◆ **Provided entries**
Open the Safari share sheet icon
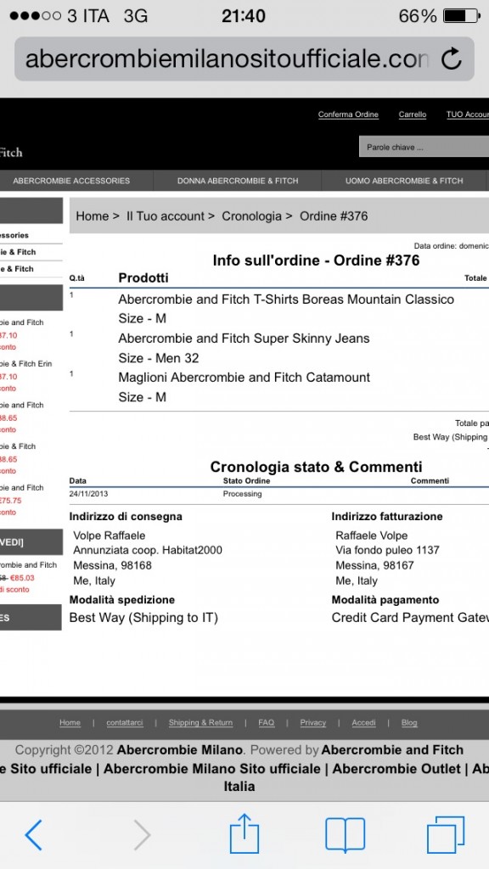This screenshot has height=869, width=489. (245, 833)
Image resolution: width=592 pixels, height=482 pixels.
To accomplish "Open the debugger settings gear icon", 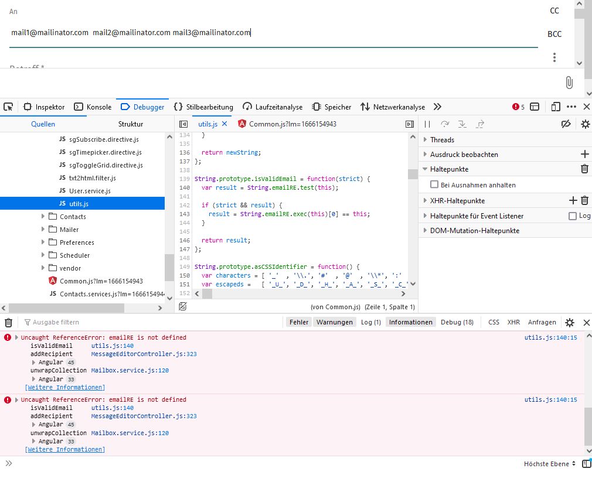I will click(x=585, y=124).
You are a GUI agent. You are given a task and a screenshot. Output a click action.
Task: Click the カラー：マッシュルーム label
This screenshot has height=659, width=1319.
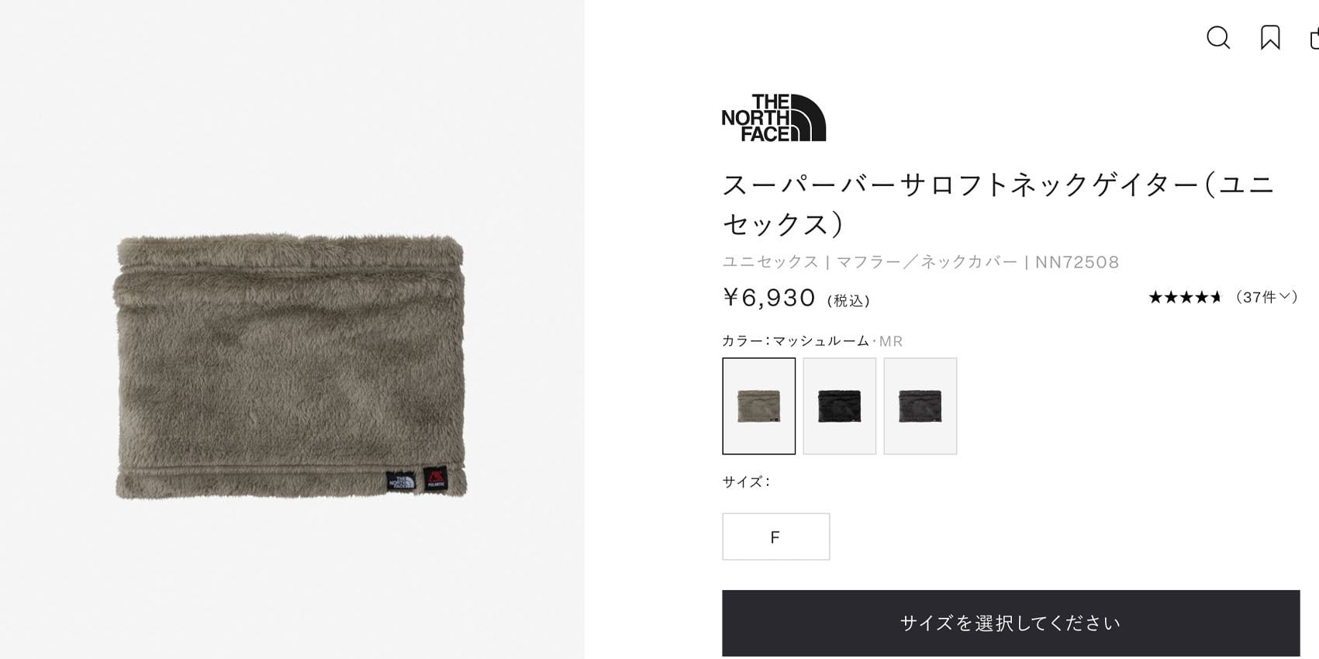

◆ **Exercise brief**
Reproduce exactly the lines from the one containing "You are a GUI" through the last line of the records, both included, leaving out every picture.

◆ **Response**
You are a GUI agent. You are given a task and a screenshot. Output a click action.
Task: Click the カラー：マッシュルーム label
This screenshot has height=659, width=1319.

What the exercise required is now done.